╭──

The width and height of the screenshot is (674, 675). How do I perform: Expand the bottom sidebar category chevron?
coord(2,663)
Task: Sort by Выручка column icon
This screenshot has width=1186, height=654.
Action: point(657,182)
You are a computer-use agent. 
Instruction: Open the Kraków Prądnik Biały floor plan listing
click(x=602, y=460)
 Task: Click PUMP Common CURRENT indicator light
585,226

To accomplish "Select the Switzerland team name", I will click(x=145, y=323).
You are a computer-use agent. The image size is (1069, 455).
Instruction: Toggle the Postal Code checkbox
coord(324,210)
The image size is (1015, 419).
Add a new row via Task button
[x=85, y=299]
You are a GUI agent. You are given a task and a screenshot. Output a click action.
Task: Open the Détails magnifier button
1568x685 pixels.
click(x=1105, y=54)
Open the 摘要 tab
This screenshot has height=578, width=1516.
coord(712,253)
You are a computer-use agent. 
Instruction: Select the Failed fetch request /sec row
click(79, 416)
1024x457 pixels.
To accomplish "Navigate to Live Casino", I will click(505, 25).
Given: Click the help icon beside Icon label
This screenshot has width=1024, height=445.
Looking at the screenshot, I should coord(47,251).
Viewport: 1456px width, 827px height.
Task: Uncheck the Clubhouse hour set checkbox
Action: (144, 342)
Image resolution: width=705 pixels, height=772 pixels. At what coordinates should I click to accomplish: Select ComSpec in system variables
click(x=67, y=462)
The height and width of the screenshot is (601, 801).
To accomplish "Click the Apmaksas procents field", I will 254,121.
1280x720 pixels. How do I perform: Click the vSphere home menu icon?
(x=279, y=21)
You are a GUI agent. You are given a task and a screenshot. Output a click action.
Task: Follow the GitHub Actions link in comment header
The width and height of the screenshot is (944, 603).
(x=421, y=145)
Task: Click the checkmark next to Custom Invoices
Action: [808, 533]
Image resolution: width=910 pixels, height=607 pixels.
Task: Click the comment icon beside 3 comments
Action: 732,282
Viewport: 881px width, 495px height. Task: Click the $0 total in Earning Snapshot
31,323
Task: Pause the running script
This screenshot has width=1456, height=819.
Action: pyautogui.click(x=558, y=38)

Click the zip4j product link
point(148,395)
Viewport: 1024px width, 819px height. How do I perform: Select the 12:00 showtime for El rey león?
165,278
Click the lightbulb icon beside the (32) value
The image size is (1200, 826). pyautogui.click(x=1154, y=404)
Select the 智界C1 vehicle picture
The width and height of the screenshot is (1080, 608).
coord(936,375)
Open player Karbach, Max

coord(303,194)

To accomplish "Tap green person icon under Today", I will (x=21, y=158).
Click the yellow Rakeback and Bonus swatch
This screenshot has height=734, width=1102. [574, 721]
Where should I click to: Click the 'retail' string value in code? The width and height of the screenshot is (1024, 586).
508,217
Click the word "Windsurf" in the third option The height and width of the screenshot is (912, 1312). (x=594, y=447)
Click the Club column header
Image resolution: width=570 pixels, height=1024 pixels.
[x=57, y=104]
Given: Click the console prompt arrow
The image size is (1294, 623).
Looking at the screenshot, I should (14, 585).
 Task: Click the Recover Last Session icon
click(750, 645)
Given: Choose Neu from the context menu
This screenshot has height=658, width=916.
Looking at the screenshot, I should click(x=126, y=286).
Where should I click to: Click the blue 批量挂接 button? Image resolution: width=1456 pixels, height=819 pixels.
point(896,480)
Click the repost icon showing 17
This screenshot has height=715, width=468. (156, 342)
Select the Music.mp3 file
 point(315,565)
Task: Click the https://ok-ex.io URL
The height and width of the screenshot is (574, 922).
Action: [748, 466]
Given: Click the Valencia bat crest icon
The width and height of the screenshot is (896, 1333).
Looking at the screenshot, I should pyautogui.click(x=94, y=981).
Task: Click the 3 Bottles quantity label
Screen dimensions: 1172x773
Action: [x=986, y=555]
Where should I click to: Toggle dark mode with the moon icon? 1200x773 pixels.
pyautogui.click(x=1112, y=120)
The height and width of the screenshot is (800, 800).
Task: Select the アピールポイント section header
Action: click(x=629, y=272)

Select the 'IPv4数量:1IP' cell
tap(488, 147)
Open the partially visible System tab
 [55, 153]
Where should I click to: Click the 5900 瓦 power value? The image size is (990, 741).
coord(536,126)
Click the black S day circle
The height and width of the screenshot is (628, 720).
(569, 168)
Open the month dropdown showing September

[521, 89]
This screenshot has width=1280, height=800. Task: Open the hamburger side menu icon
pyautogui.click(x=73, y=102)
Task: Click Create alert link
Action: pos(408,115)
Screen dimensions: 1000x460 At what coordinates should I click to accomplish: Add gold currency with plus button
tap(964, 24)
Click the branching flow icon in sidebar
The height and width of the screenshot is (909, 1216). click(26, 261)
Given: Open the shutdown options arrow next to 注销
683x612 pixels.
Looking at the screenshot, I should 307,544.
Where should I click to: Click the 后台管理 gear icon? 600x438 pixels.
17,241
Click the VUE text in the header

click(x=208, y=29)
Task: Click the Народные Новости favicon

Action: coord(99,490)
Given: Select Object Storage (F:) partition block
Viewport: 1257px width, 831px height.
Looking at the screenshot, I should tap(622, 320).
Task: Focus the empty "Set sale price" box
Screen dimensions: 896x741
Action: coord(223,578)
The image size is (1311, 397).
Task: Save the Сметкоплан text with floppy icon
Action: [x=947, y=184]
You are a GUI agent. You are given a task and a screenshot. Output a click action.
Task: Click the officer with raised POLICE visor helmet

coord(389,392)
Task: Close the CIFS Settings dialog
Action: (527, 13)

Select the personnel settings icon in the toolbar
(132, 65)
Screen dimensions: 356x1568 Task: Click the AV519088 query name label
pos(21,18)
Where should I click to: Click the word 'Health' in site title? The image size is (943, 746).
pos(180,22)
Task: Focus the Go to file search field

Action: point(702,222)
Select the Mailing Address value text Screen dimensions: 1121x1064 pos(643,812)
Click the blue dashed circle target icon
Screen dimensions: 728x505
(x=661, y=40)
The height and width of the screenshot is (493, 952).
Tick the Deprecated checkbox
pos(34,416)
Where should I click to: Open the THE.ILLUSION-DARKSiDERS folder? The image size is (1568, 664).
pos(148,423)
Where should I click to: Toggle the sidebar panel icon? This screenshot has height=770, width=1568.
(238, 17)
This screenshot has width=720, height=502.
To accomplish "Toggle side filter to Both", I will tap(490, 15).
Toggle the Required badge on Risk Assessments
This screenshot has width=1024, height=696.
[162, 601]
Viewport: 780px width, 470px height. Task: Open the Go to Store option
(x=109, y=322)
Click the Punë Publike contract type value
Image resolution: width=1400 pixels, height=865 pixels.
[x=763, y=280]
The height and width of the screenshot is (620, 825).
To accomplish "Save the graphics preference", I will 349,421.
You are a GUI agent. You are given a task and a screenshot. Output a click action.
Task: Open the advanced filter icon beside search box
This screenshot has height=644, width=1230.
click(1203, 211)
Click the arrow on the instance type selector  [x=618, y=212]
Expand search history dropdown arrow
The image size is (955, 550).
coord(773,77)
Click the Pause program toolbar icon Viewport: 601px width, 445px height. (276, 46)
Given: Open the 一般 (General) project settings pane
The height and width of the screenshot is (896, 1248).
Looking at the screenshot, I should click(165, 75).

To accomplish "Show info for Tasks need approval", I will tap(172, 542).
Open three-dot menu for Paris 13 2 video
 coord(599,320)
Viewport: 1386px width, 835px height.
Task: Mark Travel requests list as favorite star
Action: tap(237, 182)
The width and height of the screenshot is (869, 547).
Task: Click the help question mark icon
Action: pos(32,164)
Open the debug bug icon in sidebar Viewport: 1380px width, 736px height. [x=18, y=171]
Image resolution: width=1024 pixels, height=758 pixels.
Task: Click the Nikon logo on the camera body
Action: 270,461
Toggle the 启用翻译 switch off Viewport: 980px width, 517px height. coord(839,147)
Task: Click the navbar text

╰──

Problem details: Every line of the listing above that includes "Pause" should be copied out.

Answer section:
Task: Pause the running script
Click the Pause program toolbar icon Viewport: 601px width, 445px height. (276, 46)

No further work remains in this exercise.